# Other Aquarium Forums > Freshwater Fauna >  Anyone keeping mudskippers..?

## vannel

Hi Bros,

Just wondering if anyone is keeping mudskippers. Recently, there has been quite a few LFS selling these oddballs and I decided to keep a few as well in my spare tank. They seem cute enough and will actually jump all over for food. Highly entertaining.

Anyone knows what species they are?


Attachment 26927

Attachment 26928

----------


## taizi

if i'm not wrong they are giant mud skippers ?

----------


## vannel

Hmm. Don't think they are the giant ones. These are currently housed in a nano 20cm cube and are about 6cm or so at what seems to be like their full adult size (given they have not grown any larger than whence they were bought). Not alot of people seem to be interested in keeping them, apparently. Such lukewarm response. These mudskippers have been super entertaining and quite easy to keep. They have learnt to come dashing for food once I lift up the cover. In fact, they practically jump from the highest point of the driftwood to grab the food before I have a chance to drop it onto their sand-bed.

----------


## stormhawk

The fish you have is probably the Indian Dwarf Mudskipper _Periophthalmus novemradiatus_. 

Not many people keep such fishes because they need specific conditions to thrive. They make interesting pets but brackish water fish or anything similar are not exactly the most popular fish to be kept. Are you keeping them in pure freshwater?

----------


## vannel

The topic of fresh/brackish water for mudskippers has been debated on quite comprehensively. My opinion on this matter is that I try to add a bit of salt into their water, not so much as to make it brackish, but more as a rule-of-thumb for most fishes as a form of disease prevention. Personally, I don't have a device to measure salinity. Hence, the amount of aquarium salt added into their tank is purely based on gut feel. In any case, they seem to be of good health and are even starting to show off some colouration on their skin and fins (especially the alpha, which has a significantly more pronounced dorsal fin).

I agree on the species identification as well. The ones I have seem to be pretty small for a mudskipper and would fit quite nicely into the categorisation.

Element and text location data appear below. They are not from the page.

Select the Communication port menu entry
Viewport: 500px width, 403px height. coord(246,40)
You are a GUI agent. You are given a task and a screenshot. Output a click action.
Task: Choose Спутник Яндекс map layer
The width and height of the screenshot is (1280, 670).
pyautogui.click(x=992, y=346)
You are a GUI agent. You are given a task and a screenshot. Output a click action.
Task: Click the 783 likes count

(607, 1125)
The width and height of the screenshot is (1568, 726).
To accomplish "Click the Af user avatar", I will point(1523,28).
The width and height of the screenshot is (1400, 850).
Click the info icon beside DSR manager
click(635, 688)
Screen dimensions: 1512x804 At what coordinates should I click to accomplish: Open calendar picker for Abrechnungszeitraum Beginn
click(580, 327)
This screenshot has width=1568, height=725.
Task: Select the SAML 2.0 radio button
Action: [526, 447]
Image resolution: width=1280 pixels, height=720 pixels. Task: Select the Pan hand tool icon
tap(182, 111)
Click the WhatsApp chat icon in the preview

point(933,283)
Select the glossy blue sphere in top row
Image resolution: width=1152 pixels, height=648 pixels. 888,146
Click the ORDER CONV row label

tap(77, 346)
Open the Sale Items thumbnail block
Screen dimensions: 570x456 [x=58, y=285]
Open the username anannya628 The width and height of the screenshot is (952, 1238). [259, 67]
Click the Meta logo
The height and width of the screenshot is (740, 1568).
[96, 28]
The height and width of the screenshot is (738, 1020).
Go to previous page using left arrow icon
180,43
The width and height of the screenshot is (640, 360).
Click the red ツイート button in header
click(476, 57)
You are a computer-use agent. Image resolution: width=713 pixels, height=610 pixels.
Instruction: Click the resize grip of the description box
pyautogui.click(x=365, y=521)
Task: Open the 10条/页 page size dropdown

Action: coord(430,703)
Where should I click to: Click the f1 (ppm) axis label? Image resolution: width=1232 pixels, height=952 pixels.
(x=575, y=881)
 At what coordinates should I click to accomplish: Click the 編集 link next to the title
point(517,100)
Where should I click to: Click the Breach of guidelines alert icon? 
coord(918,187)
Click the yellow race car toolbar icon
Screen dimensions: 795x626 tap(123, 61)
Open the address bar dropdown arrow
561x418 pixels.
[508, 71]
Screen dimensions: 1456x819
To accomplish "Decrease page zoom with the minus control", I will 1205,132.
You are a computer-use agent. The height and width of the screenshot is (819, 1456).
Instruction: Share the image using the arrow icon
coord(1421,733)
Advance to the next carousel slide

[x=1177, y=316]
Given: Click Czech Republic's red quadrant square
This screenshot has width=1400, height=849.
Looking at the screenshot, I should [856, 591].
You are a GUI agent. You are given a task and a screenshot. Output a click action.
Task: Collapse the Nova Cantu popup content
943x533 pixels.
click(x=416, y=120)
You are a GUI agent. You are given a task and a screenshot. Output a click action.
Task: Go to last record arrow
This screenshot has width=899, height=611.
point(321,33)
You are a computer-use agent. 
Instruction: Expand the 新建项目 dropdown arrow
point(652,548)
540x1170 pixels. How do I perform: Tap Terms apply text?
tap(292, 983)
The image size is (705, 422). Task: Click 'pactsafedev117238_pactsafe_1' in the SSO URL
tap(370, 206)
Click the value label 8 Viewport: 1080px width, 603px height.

These fishes are not hard to keep at all..!

----------


## taizi

so what's your setup ? 50 50 ? or 30 70 ?

----------


## vannel

I would say its about 30 70. The water takes up about half the tank but the driftwood gives them additional floor area. Also, the tank glass means alot more area for them to cling on.

----------


## stormhawk

Debated yes, but for the majority of aquarists they rather just keep something simple. It's a niche part of the hobby, but one that gives a lot of satisfaction if the fish survive.  :Smile: 

I don't think salinity is a problem, since these fish are estuarine in nature and salinity levels will change with the tides so they are probably tough enough to handle such changes in an aquarium. Have you considered keeping some fiddler crabs as tank mates? Or perhaps other brackish water fish.

----------


## vannel

I dont really have the space for any other livestock in my mudskipper tank. As it is now, I am already pushing it with 4 mudskippers in a 20cm cube. Not enough length or depth to the tank to allow for more water (for gobies) / land (for crabs). Too bad mudskippers don't breed in captivity, else, I might just get them an upgrade to a 1-2ft tank, which allows for alot more play in terms of scaping.

----------


## stormhawk

20 cm cube? You're pushing it alright.  :Laughing: 

I can understand the space constraint but I really think a 2ft tank would be perfect for them. That way you can give a deeper water zone and work out "ramps" by using the DIY methods that paludarium keepers do. While I was at Tanjung Chek Jawa, I was observing the little mudskippers during low tide. The males created a pit with a burrow that was water logged. They would defend their pit against other rival males and do a vigorous display dance whenever the females are close. 

Not too long ago, there was a documentary on these fishes sometime back on Okto and apparently they spawn in the pit, and the male or the female deposits the eggs in an isolated pool within the burrow which never gets flooded because of the male's constant digging. When the fry hatch they go up the burrow during high tide and into the pit and disperse from there. Might be difficult to replicate this in an aquarium but you can always DIY with pipes. Perhaps hamster tunnels might be a start, or PVC pipes.

----------


## vannel

Yes. I have read that some owners do try replicating the whole biotope, even going so far as to use mangrove plants and a small wavemaker to simulate the waves breaking on the sand bank. Some have also tried breeding them with pipes, as per what you described. However, to my knowledge, there has been no successful breeding of the mudskippers. I remember reading that it was likely attributed to the very complex biotope of a mangrove which is far too hard to recreate in a confined tank, unless, someone was willing to really go overboard and commit a 6ft+ tank to it.

With respect to the water/land ratio, I would say 20% water, 50% waterlogged area, 30% climbing surface. They like the half-half areas alot more than the water or the dry land. The only time the jump in is when I throw food into the water or when they need to re-wet themselves (which is very seldom).

----------


## stormhawk

I believe the complexities of such a habitat is due to the changing tides and salinity levels, along with diet. We cannot replicate much of what they might be eating in the wild, since I've seen them sift through mud for food particles. However, it's still a good project for observing their behaviour, especially with clear pipes along the side of the glass, buried in the land zone.

----------


## vannel

Indeed it will be. In fact, I might try to squeeze in a clear pipe and see how that goes. For the moment, here's a few more pics..

1. FTS (Front)
Attachment 27305

2. Two of four inhabitants on the glass wall, just as they like it
Attachment 27306

3. Almost FTS (Side)
Attachment 27307

4. FTS (Top)
Attachment 27308

I have a few holes drilled on the acrylic sheet where the wire mesh is situated to provide ventilation whilst maintaining a certain degree of humidity and moisture. I didnt want them squeezing out of the hole or anything, hence, the wire mesh.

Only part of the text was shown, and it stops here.